◆ 作業課題 A: データベース移行の記事のうち、「前段まででバックアップしたデ」から「るための苦労のしどころです。」までの部分を、両端を含めて一字一句変えずに書き写してください。
◆ 作業課題 B:
データベース移行の記事をもとに、次の問いに答えてください。
(i) 「SQLを実行」ボタンを押したあと、どのタブに切り替えますか。
(ii) 「実行」ボタンを押した時点で、選択しているデータベースの内容はどうなりますか。
(iii) マルチサイトで運営している場合、サイトはそれぞれどのように管理されていますか。

前段まででバックアップしたデータベースの内容をひとまず丸ごと新しいデータベースに流し込むため、WebminからMySQLデータベースサーバーを開き、新しく使用するデータベースを開いて「SQLを実行」ボタンを押します。
するとどのSQLを実行するか問うてくるので「Run SQL from file」タブに切り替え「アップロードしたファイルから」の側にチェックをいれてバックアップしたSQLファイルを選択したうえで「実行」ボタンを押します。
この実行ボタンを押した時点で選択しているデータベースの内容がすべて上書きされるため、旧マルチサイト時のユーザー名やパスワードで新サイトにログインすることができるようになります。でもまだ設定が不完全なのでログインしても正常に表示できないものと思います。
■新データベースから不要なテーブルを削除
さてここからが肝で、なおかつ無料で手間を掛けて環境移行するための苦労のしどころです。
復元させたデータベースにはマルチサイトの情報がすべて混在しているため不要なサイト情報などを適切に削除してあげる必要があります。
そのためにまず知っておかないといけない事としては、マルチサイトで運営している場合にはサイトそれぞれに番号が割り当てられて管理されているという点です。

◆ 資料一式:
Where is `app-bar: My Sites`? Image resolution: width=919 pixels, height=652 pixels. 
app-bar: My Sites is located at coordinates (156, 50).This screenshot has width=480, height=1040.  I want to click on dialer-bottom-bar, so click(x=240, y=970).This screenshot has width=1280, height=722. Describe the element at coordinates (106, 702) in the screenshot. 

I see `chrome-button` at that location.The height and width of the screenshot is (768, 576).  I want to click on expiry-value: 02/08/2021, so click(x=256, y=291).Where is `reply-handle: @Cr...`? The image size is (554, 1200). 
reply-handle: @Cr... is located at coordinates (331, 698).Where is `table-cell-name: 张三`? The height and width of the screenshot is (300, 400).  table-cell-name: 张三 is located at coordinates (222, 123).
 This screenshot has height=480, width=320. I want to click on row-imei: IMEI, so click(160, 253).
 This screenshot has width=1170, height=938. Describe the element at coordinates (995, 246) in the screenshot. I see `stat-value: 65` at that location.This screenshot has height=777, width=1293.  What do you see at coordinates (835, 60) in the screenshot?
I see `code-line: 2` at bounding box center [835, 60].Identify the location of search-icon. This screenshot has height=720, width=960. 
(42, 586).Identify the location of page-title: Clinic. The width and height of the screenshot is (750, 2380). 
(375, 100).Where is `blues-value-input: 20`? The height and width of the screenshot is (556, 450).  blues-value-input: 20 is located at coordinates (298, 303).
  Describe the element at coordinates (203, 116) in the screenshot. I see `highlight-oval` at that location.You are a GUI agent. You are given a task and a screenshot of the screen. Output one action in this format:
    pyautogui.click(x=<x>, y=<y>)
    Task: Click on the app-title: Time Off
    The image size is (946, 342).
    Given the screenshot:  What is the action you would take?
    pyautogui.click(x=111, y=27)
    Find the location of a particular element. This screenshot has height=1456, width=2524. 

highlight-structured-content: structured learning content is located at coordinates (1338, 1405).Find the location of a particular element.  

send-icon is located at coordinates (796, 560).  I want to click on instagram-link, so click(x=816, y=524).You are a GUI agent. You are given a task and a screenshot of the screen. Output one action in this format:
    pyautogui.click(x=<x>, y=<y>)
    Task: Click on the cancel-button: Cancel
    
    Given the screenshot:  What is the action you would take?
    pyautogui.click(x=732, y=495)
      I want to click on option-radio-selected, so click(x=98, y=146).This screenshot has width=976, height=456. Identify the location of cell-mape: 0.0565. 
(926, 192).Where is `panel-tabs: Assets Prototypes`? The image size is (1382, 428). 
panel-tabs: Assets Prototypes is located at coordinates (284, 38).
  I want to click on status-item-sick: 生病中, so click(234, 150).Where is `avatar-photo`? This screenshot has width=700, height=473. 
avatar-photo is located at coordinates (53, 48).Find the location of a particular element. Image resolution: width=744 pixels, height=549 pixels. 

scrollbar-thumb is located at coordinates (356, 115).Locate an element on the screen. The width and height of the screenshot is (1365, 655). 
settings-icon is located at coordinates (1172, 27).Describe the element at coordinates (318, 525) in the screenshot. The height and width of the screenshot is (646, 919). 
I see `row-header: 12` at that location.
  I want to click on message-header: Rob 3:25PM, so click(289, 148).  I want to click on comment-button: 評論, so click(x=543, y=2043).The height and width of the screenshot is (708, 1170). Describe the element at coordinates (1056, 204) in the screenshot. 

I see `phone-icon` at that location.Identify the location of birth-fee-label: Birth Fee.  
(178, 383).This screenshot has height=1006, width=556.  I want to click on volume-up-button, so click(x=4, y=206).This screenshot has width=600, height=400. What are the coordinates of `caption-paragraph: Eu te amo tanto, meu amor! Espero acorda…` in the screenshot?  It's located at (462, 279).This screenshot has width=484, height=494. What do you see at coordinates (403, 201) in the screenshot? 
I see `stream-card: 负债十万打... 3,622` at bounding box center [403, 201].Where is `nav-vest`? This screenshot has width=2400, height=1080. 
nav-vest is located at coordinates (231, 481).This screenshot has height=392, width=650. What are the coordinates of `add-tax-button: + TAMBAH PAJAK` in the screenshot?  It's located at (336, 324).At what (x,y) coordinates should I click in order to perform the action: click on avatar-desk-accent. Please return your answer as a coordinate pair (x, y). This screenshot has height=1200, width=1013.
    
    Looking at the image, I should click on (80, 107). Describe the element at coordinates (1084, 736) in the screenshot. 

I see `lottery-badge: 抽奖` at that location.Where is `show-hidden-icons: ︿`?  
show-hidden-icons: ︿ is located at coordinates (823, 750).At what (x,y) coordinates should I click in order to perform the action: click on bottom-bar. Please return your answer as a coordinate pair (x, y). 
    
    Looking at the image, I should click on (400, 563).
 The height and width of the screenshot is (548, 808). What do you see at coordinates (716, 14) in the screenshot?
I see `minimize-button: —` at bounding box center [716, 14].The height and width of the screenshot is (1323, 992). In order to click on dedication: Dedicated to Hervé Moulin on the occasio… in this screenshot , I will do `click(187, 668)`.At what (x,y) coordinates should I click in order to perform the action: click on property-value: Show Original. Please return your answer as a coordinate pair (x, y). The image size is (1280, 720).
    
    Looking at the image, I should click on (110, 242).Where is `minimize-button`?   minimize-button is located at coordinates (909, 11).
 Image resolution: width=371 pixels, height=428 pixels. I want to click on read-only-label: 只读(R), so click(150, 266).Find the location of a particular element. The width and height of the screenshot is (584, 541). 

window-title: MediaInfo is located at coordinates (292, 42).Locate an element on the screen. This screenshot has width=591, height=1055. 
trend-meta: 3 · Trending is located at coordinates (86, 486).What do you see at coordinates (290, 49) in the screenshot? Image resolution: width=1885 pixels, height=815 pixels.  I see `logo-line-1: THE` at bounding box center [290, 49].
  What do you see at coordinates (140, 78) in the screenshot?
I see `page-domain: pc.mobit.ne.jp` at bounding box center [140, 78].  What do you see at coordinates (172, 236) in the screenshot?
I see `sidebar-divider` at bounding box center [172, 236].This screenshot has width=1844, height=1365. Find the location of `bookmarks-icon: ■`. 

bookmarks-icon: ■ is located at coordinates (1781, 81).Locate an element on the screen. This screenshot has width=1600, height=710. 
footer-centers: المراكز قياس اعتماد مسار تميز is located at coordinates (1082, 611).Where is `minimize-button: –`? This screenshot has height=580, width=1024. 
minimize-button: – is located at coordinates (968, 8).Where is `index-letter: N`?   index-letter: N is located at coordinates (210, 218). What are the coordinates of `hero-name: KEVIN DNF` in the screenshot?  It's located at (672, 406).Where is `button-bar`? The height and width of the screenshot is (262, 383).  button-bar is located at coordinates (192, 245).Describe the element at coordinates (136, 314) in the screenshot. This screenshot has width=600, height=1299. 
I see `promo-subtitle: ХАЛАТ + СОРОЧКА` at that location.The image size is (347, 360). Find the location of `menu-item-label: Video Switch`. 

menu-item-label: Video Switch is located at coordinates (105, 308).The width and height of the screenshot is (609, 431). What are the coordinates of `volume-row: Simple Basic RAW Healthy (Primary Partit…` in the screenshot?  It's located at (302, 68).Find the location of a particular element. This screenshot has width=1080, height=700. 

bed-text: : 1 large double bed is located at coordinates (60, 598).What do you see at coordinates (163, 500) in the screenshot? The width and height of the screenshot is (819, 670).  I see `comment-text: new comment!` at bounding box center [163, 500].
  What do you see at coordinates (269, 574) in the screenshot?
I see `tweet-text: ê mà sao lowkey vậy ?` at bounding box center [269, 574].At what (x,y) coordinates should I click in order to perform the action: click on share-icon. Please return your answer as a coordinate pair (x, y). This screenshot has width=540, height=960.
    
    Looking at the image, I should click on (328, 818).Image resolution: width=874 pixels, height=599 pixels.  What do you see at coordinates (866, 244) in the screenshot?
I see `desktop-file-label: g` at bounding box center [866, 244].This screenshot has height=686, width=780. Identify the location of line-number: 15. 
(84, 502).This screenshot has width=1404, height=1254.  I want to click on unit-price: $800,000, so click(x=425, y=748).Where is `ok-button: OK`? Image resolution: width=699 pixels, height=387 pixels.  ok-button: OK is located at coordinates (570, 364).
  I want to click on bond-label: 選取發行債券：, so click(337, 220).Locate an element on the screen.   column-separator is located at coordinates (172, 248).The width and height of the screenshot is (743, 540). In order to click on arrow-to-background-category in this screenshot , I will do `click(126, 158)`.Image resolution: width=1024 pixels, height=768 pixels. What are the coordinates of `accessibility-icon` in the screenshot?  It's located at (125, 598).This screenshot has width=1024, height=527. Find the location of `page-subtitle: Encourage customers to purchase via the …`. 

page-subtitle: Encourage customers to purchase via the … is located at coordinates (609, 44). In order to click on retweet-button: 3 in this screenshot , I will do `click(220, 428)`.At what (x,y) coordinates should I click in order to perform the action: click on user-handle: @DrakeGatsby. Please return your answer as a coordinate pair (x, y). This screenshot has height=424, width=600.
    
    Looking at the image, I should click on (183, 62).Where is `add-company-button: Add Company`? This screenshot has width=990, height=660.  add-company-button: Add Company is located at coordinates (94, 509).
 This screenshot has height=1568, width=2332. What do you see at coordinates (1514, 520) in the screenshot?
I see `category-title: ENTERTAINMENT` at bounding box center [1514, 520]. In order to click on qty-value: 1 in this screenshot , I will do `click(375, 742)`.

◆ 最終回答 A:
前段まででバックアップしたデータベースの内容をひとまず丸ごと新しいデータベースに流し込むため、WebminからMySQLデータベースサーバーを開き、新しく使用するデータベースを開いて「SQLを実行」ボタンを押します。
するとどのSQLを実行するか問うてくるので「Run SQL from file」タブに切り替え「アップロードしたファイルから」の側にチェックをいれてバックアップしたSQLファイルを選択したうえで「実行」ボタンを押します。
この実行ボタンを押した時点で選択しているデータベースの内容がすべて上書きされるため、旧マルチサイト時のユーザー名やパスワードで新サイトにログインすることができるようになります。でもまだ設定が不完全なのでログインしても正常に表示できないものと思います。
■新データベースから不要なテーブルを削除
さてここからが肝で、なおかつ無料で手間を掛けて環境移行するための苦労のしどころです。

◆ 最終回答 B:
(i) 「Run SQL from file」タブに切り替えます。
(ii) すべて上書きされます。
(iii) それぞれに番号が割り当てられて管理されています。